[WORK INSTRUCTIONS]
Take the line that contains "The width and height of the screenshot is (478, 540)." and each line after it in the material below, and transcribe them exactly, stopping at the end.

[AVAILABLE DATA]
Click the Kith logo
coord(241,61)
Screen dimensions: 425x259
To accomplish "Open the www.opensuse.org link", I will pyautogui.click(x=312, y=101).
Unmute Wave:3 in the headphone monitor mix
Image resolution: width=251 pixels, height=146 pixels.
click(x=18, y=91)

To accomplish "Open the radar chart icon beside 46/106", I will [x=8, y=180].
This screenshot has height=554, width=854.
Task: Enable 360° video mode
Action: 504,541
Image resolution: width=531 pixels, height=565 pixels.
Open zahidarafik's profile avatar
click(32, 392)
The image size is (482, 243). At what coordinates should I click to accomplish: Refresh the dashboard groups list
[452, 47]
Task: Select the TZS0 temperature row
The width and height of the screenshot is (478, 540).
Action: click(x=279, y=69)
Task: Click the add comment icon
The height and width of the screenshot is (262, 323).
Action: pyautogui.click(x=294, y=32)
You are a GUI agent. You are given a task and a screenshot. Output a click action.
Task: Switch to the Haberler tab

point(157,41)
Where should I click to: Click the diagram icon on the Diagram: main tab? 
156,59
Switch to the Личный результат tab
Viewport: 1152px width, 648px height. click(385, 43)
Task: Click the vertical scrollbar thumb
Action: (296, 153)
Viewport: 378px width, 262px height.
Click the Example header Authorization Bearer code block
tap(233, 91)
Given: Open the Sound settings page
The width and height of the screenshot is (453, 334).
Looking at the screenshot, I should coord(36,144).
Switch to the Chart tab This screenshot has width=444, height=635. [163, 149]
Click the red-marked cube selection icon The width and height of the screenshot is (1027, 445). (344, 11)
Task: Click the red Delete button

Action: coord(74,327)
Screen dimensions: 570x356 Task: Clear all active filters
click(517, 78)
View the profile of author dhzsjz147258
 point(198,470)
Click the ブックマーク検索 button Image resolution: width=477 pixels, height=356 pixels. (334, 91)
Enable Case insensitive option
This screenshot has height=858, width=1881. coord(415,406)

[YOUR SOLUTION]
The width and height of the screenshot is (478, 540).
Action: click(x=279, y=69)
Task: Click the add comment icon
The height and width of the screenshot is (262, 323).
Action: pyautogui.click(x=294, y=32)
You are a GUI agent. You are given a task and a screenshot. Output a click action.
Task: Switch to the Haberler tab

point(157,41)
Where should I click to: Click the diagram icon on the Diagram: main tab? 
156,59
Switch to the Личный результат tab
Viewport: 1152px width, 648px height. click(385, 43)
Task: Click the vertical scrollbar thumb
Action: (296, 153)
Viewport: 378px width, 262px height.
Click the Example header Authorization Bearer code block
tap(233, 91)
Given: Open the Sound settings page
The width and height of the screenshot is (453, 334).
Looking at the screenshot, I should coord(36,144).
Switch to the Chart tab This screenshot has width=444, height=635. [163, 149]
Click the red-marked cube selection icon The width and height of the screenshot is (1027, 445). (344, 11)
Task: Click the red Delete button

Action: coord(74,327)
Screen dimensions: 570x356 Task: Clear all active filters
click(517, 78)
View the profile of author dhzsjz147258
 point(198,470)
Click the ブックマーク検索 button Image resolution: width=477 pixels, height=356 pixels. (334, 91)
Enable Case insensitive option
This screenshot has height=858, width=1881. coord(415,406)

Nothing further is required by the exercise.